What churn-ed history can your sheer width trace
Of pats, dollops and bricks neath yon domed pate?
From a land drenched in aubergine, grape-vines
Sweet porcine perfection and lore, what chance!
That lowly milk curdled belongs in the dance
And now, on wooden splendor reclines.

Tasted treats are sweet but those well slathered
Are sweeter still. Therefore ye cooks rage on!
Entice the sensual bud with glee
Whether blanc’d, emulsed, bernaised or ghee.
If but one spread for eternity rather’d
I, choose this cream, this fatted Don Juan.
“O happy fat! Most happy fat!” I utter.
Kept salted or un, cold hard or soft warm,
Twixt dough for the flaky or left intact form—
Fat is flavor flavor fat. None other truth. Truth, in butter.

4 Comments »

  1. Cyn Said,

    April 2, 2009 @ 6:34 am

    Yum! With just a tich of Margaret’s strawberry jam; just in time for breakfast!

  2. Richard Said,

    April 2, 2009 @ 11:38 am

    Three cheers for butter! An epic of heroic length would hardly do the fair substance sufficient justice.

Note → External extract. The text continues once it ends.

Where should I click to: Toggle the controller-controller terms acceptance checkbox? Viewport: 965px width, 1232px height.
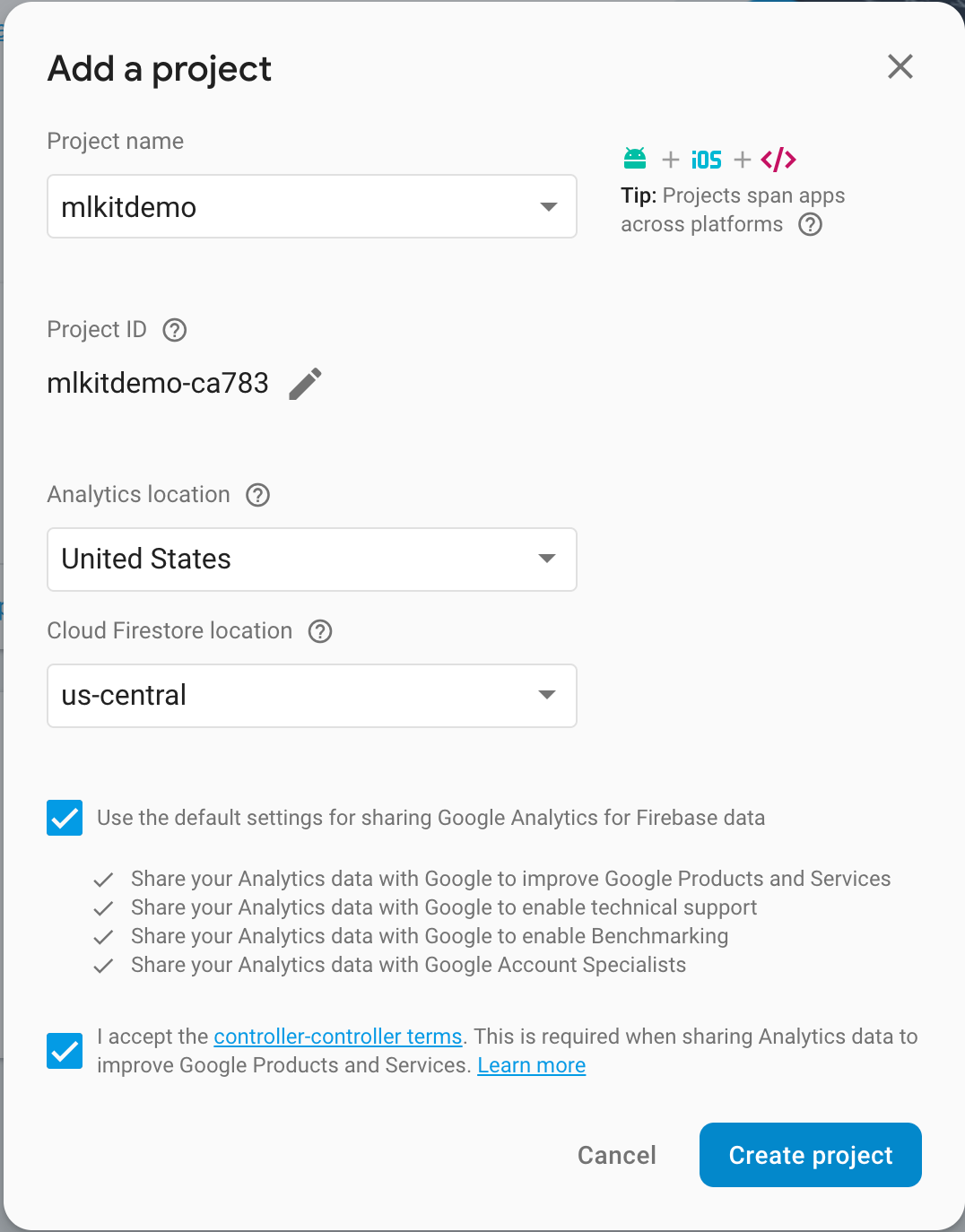pos(65,1051)
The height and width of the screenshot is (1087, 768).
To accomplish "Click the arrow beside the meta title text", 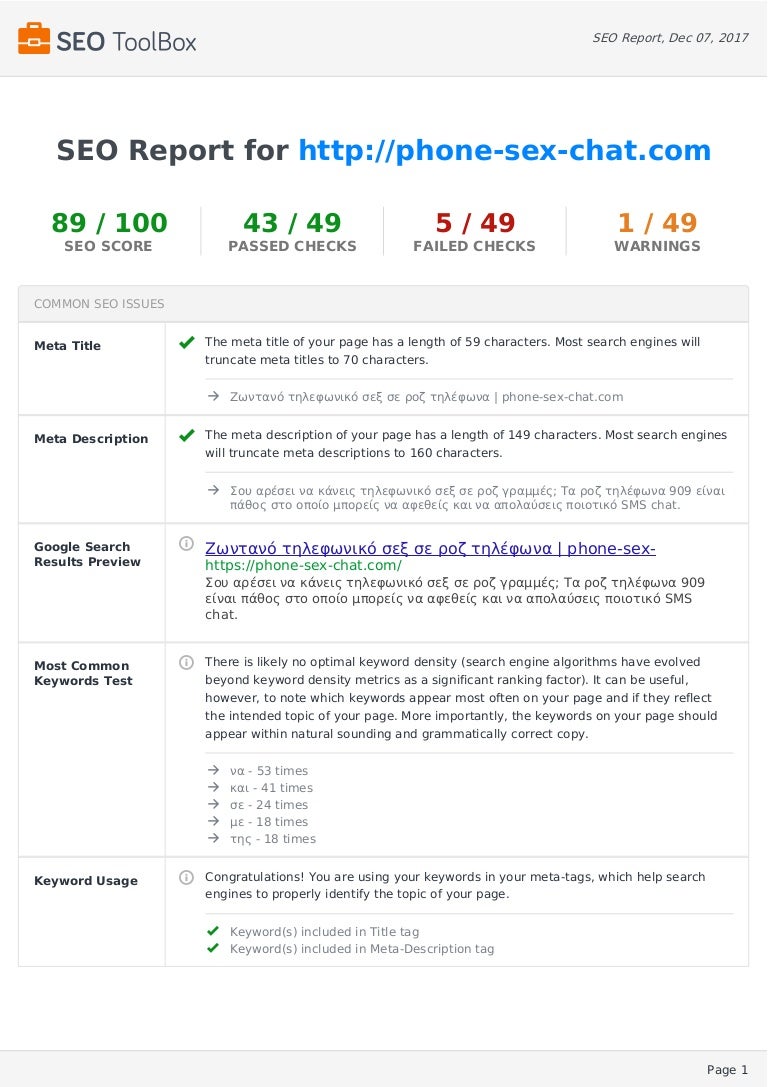I will tap(213, 396).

    All hail the blessed cow!

    (also, extra credit for rhyming “glee” with “ghee”. :)

  3. bb Said,

    April 2, 2009 @ 11:43 am

    THAT is why we need more posts. Utterly, lyrically brilliant, and you have done the churn-ed fat most proud!

  4. KAB Said,

    April 26, 2009 @ 7:30 pm

    Wow…I don’t feel smart enough to read this! Great stuff, my dear!